What is Simpson's Diversity Index?
Simpson's Diversity Index is a measure used in ecology to quantify the biodiversity of a habitat. It accounts for both richness (the number of different species present) and evenness (how evenly the individuals are distributed among those species). The version computed here, often written as \(D = 1 - \frac{\sum n_i\,(n_i - 1)}{N\,(N - 1)}\), ranges from 0 to 1, where values closer to 1 indicate higher diversity.
How to use this calculator
Enter the number of individuals counted for each species or category, separated by commas — for example 10, 20, 30, 40. The calculator sums the totals, applies Simpson's formula, and reports the diversity index along with the raw Simpson's Index and the reciprocal (effective species) value, the total count N, and the species richness S.
The formula explained
For each species i with count \(n_i\), compute \(n_i(n_i-1)\). Sum these across all species and divide by \(N(N-1)\), where \(N\) is the total of all individuals. This fraction is Simpson's Index (the probability that two randomly drawn individuals are the same species). Subtracting it from 1 gives Simpson's Diversity Index, which instead represents the probability two random individuals are different species.
$$D = 1 - \frac{\sum n_i\,(n_i - 1)}{N\,(N - 1)} \qquad \text{where } n_i = \text{species counts},\ N = \textstyle\sum n_i$$
Worked example
Suppose a sample has counts 1, 1, 1 (three species, one individual each).

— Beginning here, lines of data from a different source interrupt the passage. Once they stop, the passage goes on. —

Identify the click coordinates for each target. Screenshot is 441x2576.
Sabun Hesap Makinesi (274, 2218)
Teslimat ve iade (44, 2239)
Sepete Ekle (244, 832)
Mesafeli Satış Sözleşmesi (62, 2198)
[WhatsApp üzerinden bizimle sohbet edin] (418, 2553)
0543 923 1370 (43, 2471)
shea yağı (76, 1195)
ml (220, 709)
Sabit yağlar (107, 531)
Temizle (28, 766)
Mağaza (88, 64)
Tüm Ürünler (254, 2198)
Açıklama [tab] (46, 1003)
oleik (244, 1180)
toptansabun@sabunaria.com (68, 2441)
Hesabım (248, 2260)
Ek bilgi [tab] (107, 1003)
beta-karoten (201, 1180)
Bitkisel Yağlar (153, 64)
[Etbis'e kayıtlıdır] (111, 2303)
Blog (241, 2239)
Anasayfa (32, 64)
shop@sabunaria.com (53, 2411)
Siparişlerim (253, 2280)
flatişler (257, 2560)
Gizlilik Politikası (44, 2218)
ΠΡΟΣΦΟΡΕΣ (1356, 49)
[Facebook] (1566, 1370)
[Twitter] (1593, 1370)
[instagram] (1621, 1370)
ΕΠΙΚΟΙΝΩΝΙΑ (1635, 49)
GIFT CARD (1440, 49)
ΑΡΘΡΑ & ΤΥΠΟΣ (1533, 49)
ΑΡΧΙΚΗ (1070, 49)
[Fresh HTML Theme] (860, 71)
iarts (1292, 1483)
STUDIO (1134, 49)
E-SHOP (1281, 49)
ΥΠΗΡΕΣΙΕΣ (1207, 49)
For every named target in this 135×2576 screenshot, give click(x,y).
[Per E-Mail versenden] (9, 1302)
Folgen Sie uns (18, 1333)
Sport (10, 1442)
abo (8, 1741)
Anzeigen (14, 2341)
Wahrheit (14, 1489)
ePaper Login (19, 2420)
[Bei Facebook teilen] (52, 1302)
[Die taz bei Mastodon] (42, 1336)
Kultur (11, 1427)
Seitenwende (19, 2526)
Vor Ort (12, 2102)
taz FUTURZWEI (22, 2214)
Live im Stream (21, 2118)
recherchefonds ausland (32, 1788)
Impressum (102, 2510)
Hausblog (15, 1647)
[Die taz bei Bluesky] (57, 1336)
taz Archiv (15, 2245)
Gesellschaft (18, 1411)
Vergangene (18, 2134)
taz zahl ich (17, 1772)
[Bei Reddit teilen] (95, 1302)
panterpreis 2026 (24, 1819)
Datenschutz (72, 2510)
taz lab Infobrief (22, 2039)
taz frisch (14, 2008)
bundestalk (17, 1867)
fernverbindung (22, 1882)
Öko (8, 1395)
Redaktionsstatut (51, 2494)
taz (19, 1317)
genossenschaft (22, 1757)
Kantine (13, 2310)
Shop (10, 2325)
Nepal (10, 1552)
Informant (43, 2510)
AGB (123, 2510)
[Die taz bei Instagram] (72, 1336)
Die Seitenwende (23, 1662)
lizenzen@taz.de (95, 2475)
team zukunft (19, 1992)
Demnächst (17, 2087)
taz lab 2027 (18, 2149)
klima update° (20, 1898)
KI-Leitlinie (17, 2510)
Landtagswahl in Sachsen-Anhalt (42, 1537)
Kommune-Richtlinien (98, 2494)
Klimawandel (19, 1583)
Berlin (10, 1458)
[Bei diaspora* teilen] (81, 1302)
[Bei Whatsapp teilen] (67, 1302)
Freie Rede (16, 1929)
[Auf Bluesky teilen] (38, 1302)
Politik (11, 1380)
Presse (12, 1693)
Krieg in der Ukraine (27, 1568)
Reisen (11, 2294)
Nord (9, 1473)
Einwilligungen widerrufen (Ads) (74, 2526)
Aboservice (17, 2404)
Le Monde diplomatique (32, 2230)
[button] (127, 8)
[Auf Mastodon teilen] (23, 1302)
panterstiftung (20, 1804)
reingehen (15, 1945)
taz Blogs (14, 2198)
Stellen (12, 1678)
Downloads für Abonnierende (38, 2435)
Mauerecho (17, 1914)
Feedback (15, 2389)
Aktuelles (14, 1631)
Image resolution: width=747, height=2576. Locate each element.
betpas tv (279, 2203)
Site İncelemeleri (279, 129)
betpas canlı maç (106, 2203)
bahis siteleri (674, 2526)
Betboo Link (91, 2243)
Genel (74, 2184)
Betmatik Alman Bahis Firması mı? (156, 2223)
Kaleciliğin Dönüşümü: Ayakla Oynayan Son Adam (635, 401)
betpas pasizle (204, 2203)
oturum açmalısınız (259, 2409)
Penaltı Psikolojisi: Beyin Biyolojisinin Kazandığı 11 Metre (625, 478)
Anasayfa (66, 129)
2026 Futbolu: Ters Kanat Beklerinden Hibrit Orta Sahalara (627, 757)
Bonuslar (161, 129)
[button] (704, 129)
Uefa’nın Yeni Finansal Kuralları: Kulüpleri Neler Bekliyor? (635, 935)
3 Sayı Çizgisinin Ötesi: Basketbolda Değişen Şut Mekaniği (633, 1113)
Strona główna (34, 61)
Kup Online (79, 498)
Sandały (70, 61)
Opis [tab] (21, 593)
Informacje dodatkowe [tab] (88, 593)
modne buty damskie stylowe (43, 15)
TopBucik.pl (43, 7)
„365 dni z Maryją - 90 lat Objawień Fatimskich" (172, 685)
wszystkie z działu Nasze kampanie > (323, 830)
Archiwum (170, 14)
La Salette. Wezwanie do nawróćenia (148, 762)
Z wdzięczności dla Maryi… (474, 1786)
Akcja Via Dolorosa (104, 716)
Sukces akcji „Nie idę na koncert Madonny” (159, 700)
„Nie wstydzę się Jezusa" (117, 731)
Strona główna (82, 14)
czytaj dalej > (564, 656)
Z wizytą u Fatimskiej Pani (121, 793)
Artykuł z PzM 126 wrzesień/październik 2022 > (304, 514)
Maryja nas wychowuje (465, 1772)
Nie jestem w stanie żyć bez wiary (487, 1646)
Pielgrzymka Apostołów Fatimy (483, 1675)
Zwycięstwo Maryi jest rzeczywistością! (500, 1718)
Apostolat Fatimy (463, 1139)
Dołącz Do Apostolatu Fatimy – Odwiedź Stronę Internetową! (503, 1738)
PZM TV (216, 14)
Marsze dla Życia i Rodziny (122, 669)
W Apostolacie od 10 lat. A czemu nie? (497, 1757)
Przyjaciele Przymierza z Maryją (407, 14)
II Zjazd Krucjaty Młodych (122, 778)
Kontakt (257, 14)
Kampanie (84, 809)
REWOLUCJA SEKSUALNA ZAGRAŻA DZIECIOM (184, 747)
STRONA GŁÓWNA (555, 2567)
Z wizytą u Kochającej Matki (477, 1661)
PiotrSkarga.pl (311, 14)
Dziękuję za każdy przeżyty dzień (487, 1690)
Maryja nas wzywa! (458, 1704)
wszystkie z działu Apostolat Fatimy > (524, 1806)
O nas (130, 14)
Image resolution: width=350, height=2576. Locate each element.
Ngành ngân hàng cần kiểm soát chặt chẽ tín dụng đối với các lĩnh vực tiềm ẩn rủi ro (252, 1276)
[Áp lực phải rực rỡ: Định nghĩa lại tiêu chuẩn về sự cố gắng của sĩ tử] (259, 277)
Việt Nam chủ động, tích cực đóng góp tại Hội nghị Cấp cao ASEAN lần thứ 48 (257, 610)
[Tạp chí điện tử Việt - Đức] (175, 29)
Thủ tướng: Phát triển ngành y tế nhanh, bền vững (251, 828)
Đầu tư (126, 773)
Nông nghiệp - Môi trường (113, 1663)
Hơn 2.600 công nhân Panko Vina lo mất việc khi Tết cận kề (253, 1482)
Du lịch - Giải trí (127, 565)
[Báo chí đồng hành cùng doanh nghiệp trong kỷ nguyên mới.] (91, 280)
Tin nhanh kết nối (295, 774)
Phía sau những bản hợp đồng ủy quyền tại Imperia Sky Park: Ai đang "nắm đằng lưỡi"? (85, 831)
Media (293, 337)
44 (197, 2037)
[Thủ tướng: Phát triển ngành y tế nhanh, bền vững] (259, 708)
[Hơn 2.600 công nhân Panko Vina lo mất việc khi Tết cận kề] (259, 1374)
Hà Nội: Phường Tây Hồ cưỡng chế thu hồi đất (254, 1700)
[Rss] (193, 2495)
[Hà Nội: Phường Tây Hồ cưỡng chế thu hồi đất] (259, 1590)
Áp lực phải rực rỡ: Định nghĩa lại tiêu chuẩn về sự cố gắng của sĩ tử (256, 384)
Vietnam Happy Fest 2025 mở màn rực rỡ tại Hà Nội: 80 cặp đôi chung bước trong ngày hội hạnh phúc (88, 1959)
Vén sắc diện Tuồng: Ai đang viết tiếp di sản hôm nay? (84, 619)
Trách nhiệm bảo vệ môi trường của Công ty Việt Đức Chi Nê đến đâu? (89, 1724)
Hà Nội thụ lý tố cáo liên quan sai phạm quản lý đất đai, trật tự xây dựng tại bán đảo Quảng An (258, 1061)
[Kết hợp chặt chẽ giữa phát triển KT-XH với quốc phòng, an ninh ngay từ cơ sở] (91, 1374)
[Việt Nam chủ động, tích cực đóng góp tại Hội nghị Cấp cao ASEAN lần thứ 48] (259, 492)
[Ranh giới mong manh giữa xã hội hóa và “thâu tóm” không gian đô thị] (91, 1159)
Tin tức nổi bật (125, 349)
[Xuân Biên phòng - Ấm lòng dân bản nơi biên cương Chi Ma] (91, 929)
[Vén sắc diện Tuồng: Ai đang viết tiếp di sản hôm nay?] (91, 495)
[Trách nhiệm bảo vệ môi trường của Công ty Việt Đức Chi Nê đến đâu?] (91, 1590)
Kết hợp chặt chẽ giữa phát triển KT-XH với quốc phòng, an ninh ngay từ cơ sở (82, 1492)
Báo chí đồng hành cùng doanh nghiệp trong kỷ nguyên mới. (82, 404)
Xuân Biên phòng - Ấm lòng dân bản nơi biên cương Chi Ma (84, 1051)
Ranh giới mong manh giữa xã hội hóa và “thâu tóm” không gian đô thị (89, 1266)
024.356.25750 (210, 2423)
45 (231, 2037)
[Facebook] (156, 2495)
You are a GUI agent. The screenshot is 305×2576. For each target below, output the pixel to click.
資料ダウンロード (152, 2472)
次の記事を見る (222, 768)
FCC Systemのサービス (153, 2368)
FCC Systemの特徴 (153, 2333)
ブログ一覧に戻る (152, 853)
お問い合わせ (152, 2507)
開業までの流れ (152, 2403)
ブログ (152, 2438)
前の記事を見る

Then \(N = 3\), and \(\sum n_i(n_i-1) = 0+0+0 = 0\) because each \(n_i(n_i-1) = 0\). Simpson's Index $$= \frac{0}{3\times 2} = 0,$$ so \(D = 1 - 0 = 1\), the maximum possible diversity for perfectly even data.
FAQ
Does a higher number mean more diversity? Yes — for the \(D = 1 - \text{Simpson's Index}\) form used here, values near 1 mean high diversity and values near 0 mean a single species dominates.
What is the reciprocal index? \(1/D'\) (where \(D'\) is Simpson's Index) gives the "effective number of species" — the number of equally abundant species that would produce the observed index.
Can I use proportions instead of counts? This calculator uses the count-based formula with \(N(N-1)\), which requires whole-number counts. For proportion data, use the Gini-Simpson form \(1 - \sum p_i^2\).